→ **WORK TO COMPLETE**:
A - Put this sentence from the discussion of research funding into Spanish: "The story of how state-run science funding is broken is exemplified by the story of Douglas Prasher."
B - In the discussion of research funding, condense the paragraph beginning "False dichotomy, there are avenues" into at most two sentences, keeping its examples.
C - Write what comes next in the discussion of research funding below, picking up after its final sentence.

My experiences with industry research to date do not particularly back that up. For every "academia is too conservative", there's a pushback of "Yeah, but will this be profitable?"
False dichotomy, there are avenues of research that are outside of the traditional academy (and the 'new tradition' of state-funded science) and outside of industry. For example, Janelia Farms, run by HHMI. As I alluded to above, historically, Peter D. Mitchell's work (which garnered him a nobel prize), as well.
The story of how state-run science funding is broken is exemplified by the story of Douglas Prasher.
It's not a false dichotomy in the context of the discussion here. The 'bets' alluded to in the title are financial bets. And the first screen of any bet is "how big is the market" etc. In Academia science, the "market" is simply prestige...in "VC" backed systems, the market is simply "money". Basically everything in academic <as a system> is geared to polishing a reputation/presitge of the sponsoring institution. That prestige is the currency that allows the various non-profit entities to raise more money (ie, make money) so even this "prestige" is just another "invisible hand" of the market for donation or tax dollars. The marketing and propoganda around fundraising for universities, foundations, or tax-based government funding sources is "achieving our mission"...and the measurement of the execution along that front ("success"!) is the <term of art> called "prestige". As your story points out, "prestige", and the money that accrues to it, is only loosely correlated with "the truth" or "good science"...{etc}.

→ **DATASET CONTENT**:
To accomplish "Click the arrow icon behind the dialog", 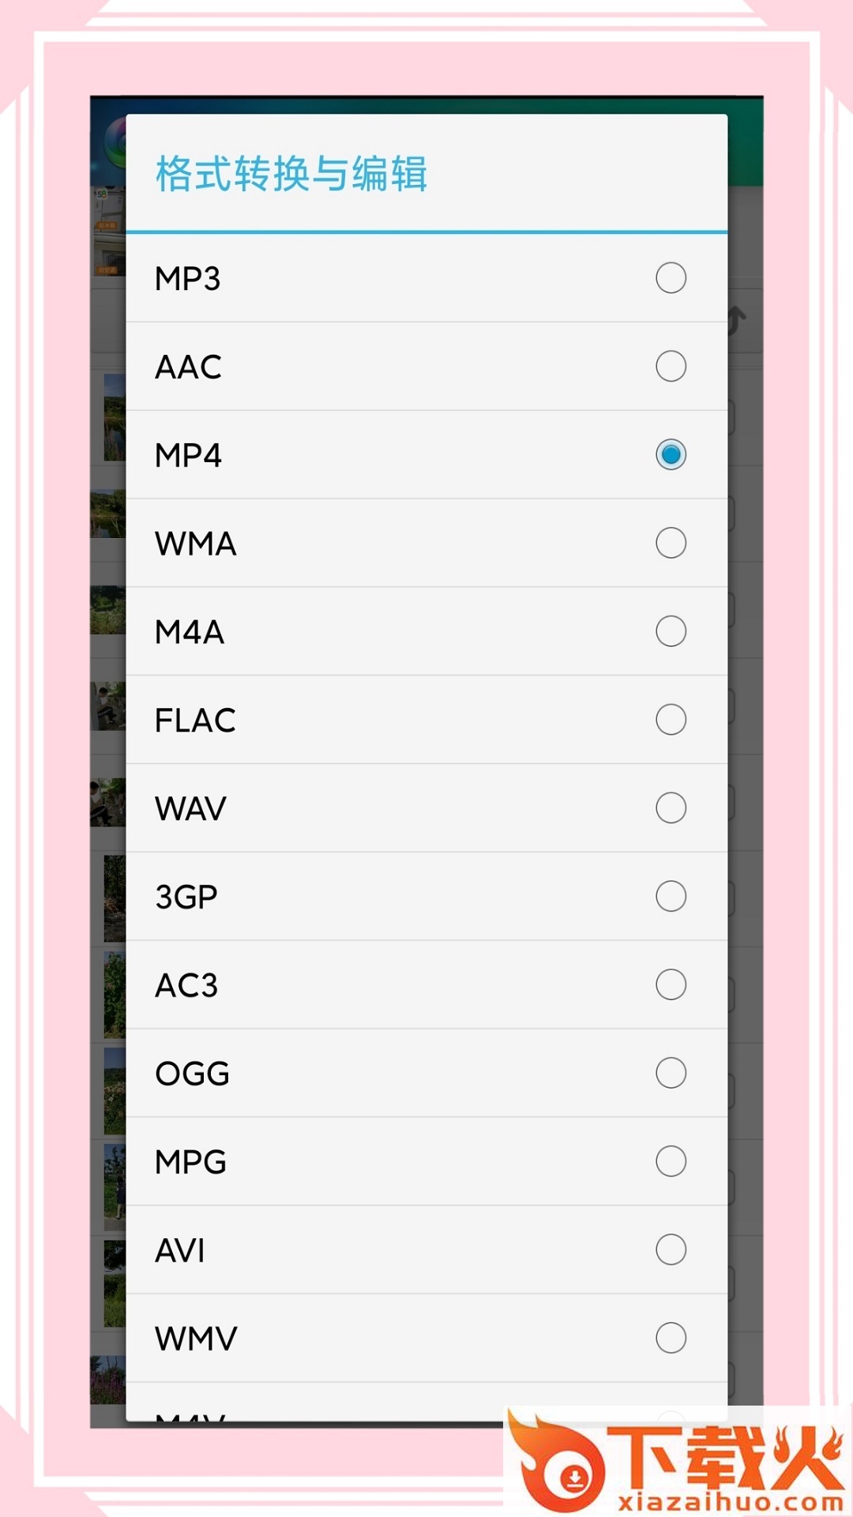I will (739, 320).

→ **EXERCISE RESULTS**:
A - La historia de cómo está roto el sistema de financiación científica estatal queda ejemplificada por la historia de Douglas Prasher.

B - Research can take place outside both traditional academia, including state-funded science, and industry. Examples are Janelia Farms, run by HHMI, and, historically, Peter D. Mitchell's Nobel Prize–winning work.

C -
I wouldn't describe Janelia Farms as outside the traditional academy. It's just a foundation with great facilities and an extremely high bar to entry, but a low bar for continued funding.
I think that what is different now is the cost of trying out a new idea. A biotech team is able to try something out without buy-in from academia or the big bio-tech firms. They need some money, but much less than they would have needed 10 years ago.
And that is very cool. But frankly, is as true in academia - a new assistant prof. has the startup funding to try something big and splashy without bankrupting the lab.
"Biotech is getting cheaper" applies to both groups.
Hell, the same can be true of postdocs. Or grad students. I know I've gotten at least one paper thanks to cheap computational resources for unfunded musings.
As for @danieltillett's comment, "What you need to do for tenure" does indeed promote some conservative and safe thinking, but:
1. Post-tenure you have a great deal more freedom.
2. I'm not convinced it's more conservative research generating than "We need to keep the VCs/Shareholders/etc." happy.
3. A big, splashy, innovative paper that makes it into Science/Nature/Cell/etc. is a high risk but high reward play.
selected based on how many nature/science (Cell/PNAS/PLOSBio) papers you have. You could have 5 papers in lower journals where you've invented a miracle drug and never get a faculty position.
Of the members of my committee, and the chair of my former department, there are all of zero publications in Science/Nature/Cell or PLOS Biology. While often a shorthand for what you need, it's hardly a generalizable statement. These are all very good researchers, tenured, with positions at R1 universities. And all of them in fields appropriate to this particular discussion.